Sabathia seems to be as good as it gets whenever he pitches at Yankee Stadium. He has not lost in his past 21 starts in the Bronx, matching a streak Ford had during the 1964 and ’65 seasons in the original building. The Yankees are 19-2 in those Sabathia starts. His personal record in those starts is 16-0 with a 2.05 ERA.
CC is 11-0 with a 2.27 ERA at the Stadium this year, the first Yankees pitcher in 12 years to win his first 11 home decisions of a season. David Wells and David Cone both did it in 1998. Over his two seasons with the Yankees at the Stadium, Sabathia is 18-2 with a 2.63 ERA. And that does not count his three postseason starts of 2009 when he was 2-1 with a 1.66 ERA. Sabathia’s only loss was in Game 1 of the World Series when he pitched well against the Phillies except for Chase Utley, who homered off him twice.

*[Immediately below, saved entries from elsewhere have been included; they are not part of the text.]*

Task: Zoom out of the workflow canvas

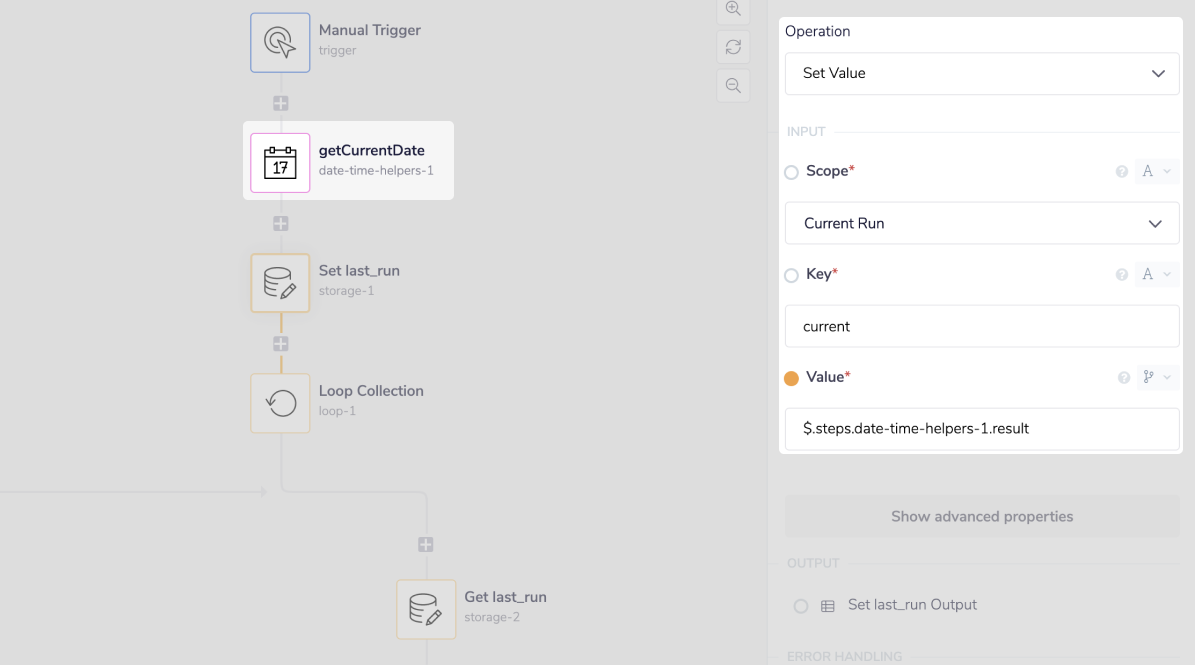Action: point(733,86)
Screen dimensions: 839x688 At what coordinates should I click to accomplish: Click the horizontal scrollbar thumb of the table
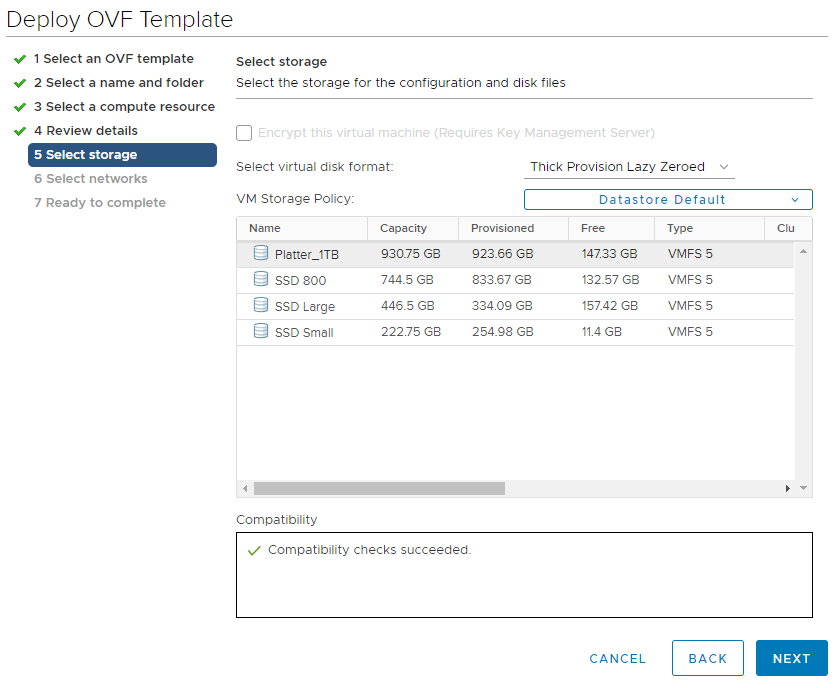coord(379,488)
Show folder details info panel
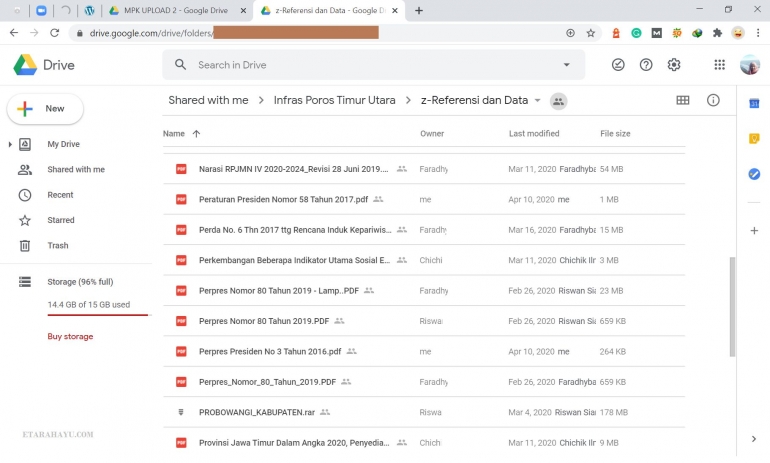 [x=713, y=100]
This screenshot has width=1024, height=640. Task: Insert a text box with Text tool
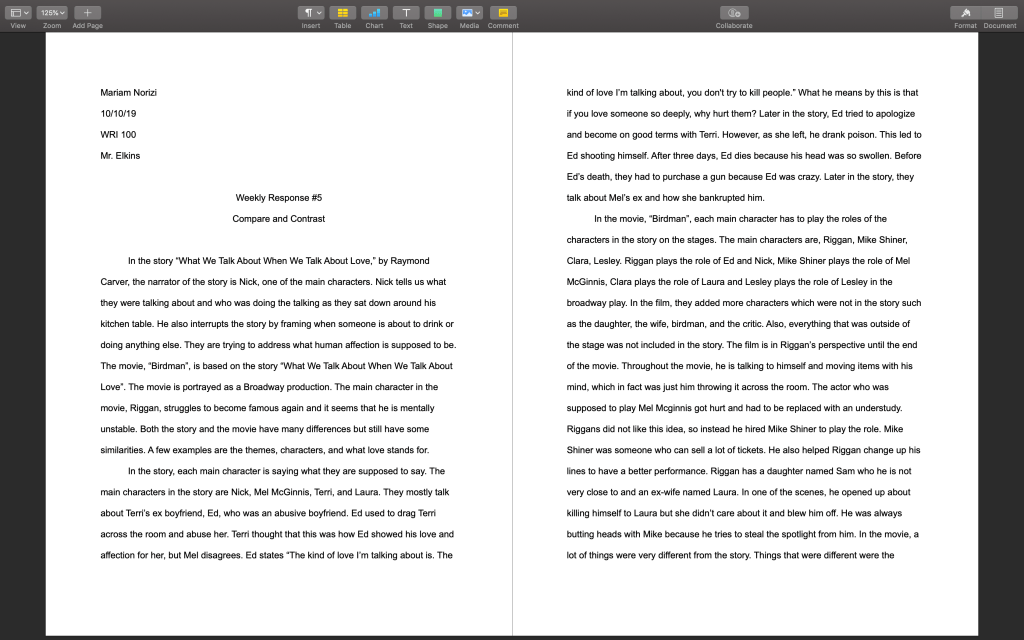[x=406, y=13]
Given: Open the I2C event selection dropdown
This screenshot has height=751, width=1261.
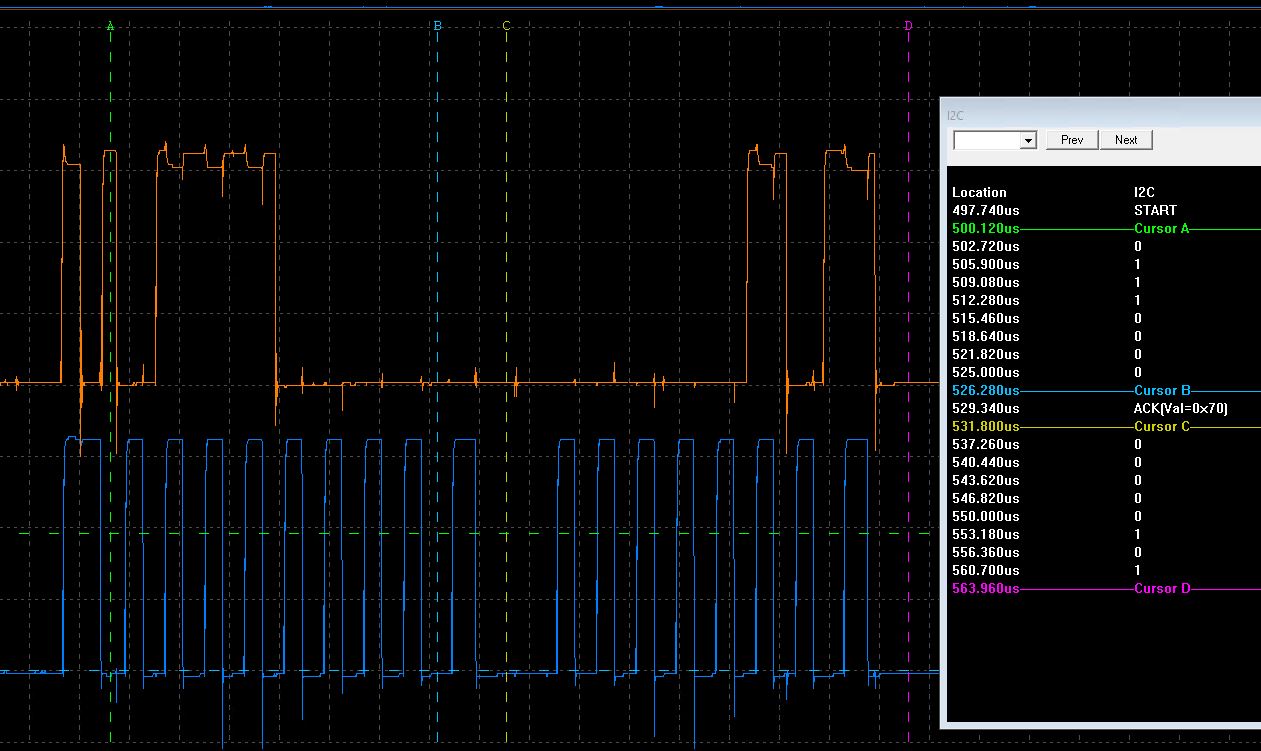Looking at the screenshot, I should (x=1026, y=140).
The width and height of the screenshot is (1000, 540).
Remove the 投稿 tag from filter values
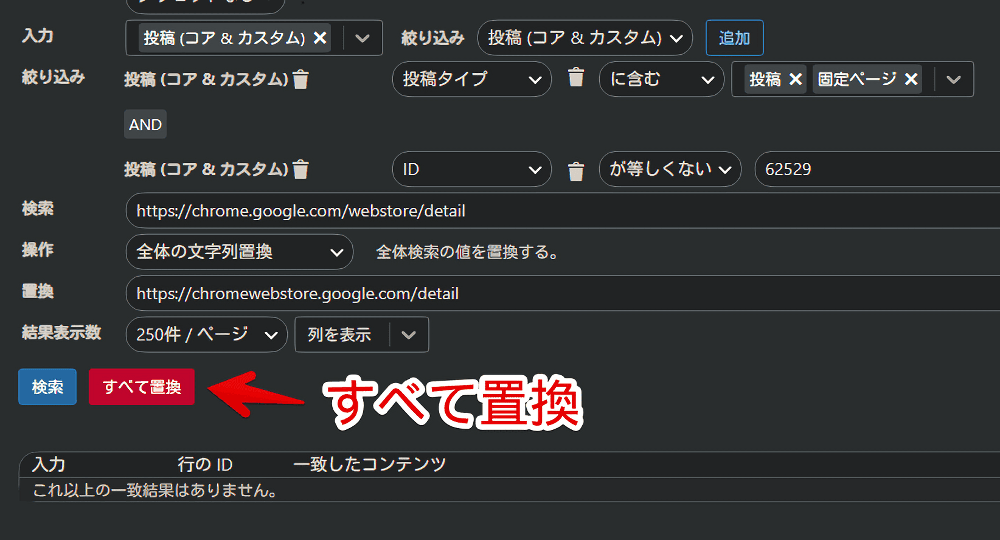[795, 79]
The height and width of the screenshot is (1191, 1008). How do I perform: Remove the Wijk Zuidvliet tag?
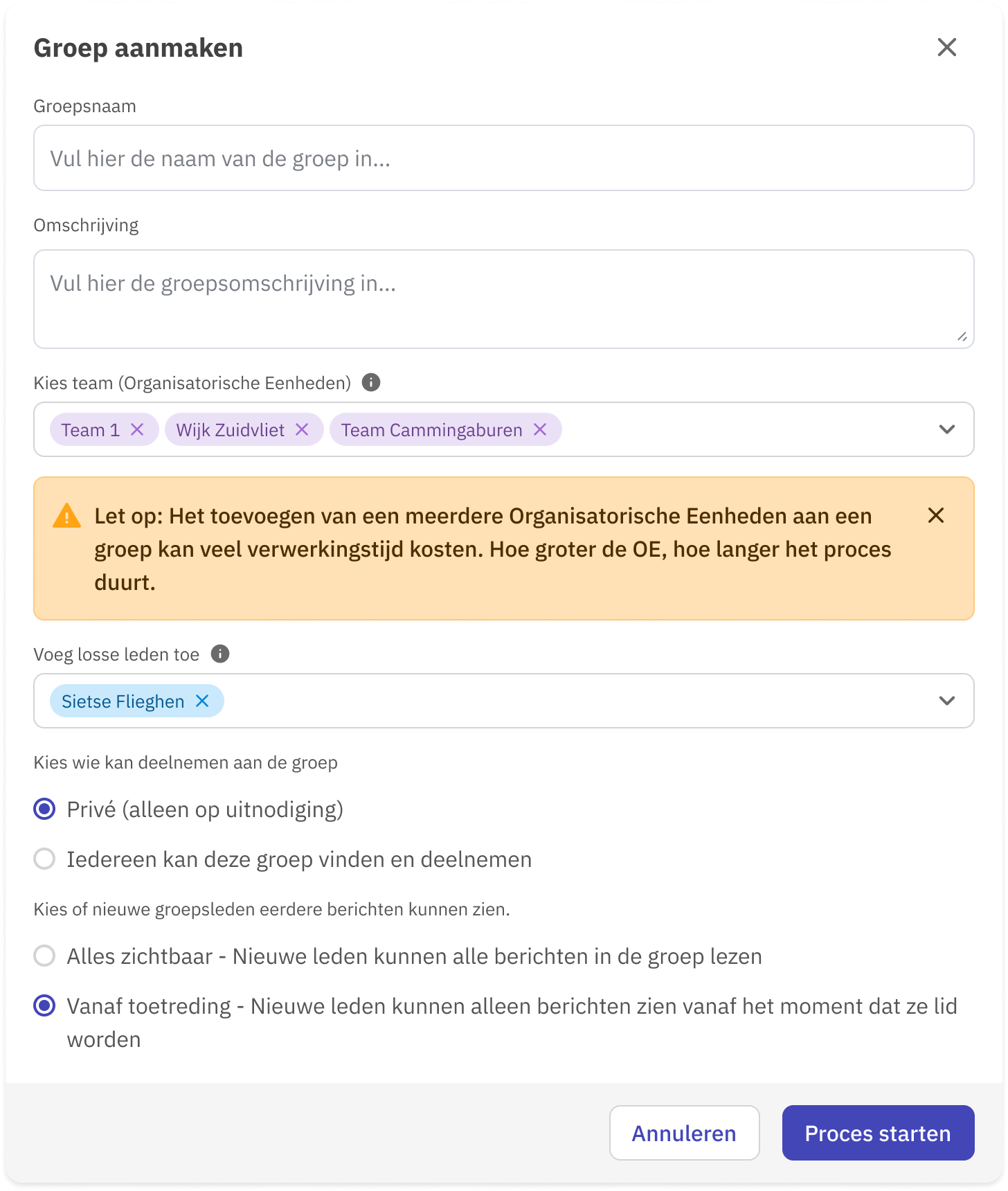302,430
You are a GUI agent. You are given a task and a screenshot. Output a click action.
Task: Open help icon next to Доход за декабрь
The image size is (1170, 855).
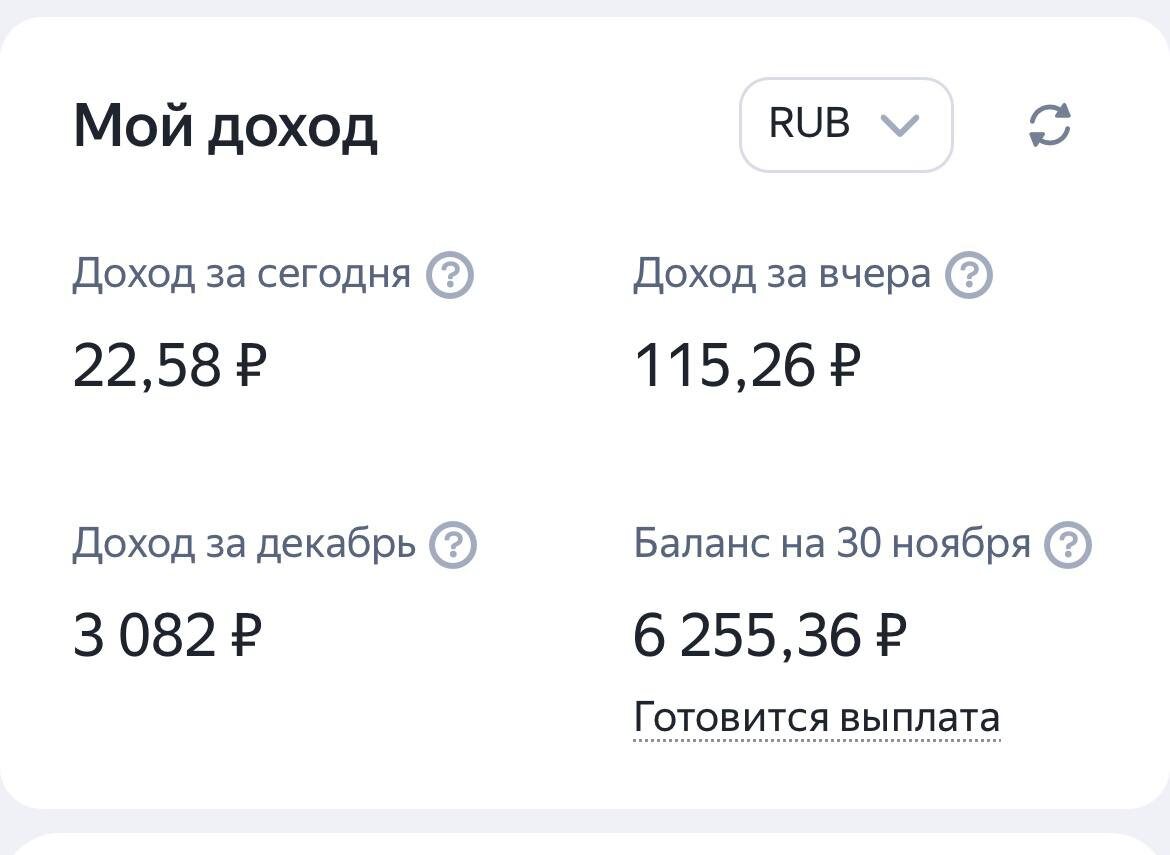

“Maybe it’s because I like my wife’s cooking,” CC says with a smile. “I enjoy being home and relaxing with my family.”
CC was able to get back home early Thursday because of his efficiency. Mark Ellis’ leadoff single to left in the second was the lone hit Sabathia surrendered. Two home runs by Curtis Granderson, a late fill-in for ailing Nick Swisher (sore left knee) and one by Posada gave CC all the run support he needed.
The only thing close to a rough patch was in the eighth when he hit the first batter and walked the next. Sabathia had plenty left in his tank as he struck out pinch hitter Daric Barton, got Crisp on that fly ball and Rajai Davis on another infield out.
Sabathia wanted to come out for the ninth, but Girardi decided to have the big guy call it a day.
“It was really hot,” Girardi said, “and we need to give him a break once in a while. He’s a big, strong man. He’s a football player playing baseball.”
“I can see myself playing the offensive line,” said Sabathia, who is 6-foot-7 and 290 pounds.
“He had no-hit stuff,” Posada said. “He had a great slider and changeup, especially the slider. His slider in, his slider away, he just kept throwing strikes.”
At 19-5 with a 3.02 ERA, Sabathia is a strong candidate for his second American League Cy Young Award. He has always said his Cy Young year of 2007 with the Indians was his most consistent, but 2010 is pretty close. What CC is also doing is working his way into the AL Most Valuable Player Award conversation.
No knock on Robinson Cano, but it could be argued that Sabathia has been equally as valuable to the Yankees, who have had issues with other pitchers in the rotation.
“He has been the one constant,” Girardi said. “That’s what aces do.”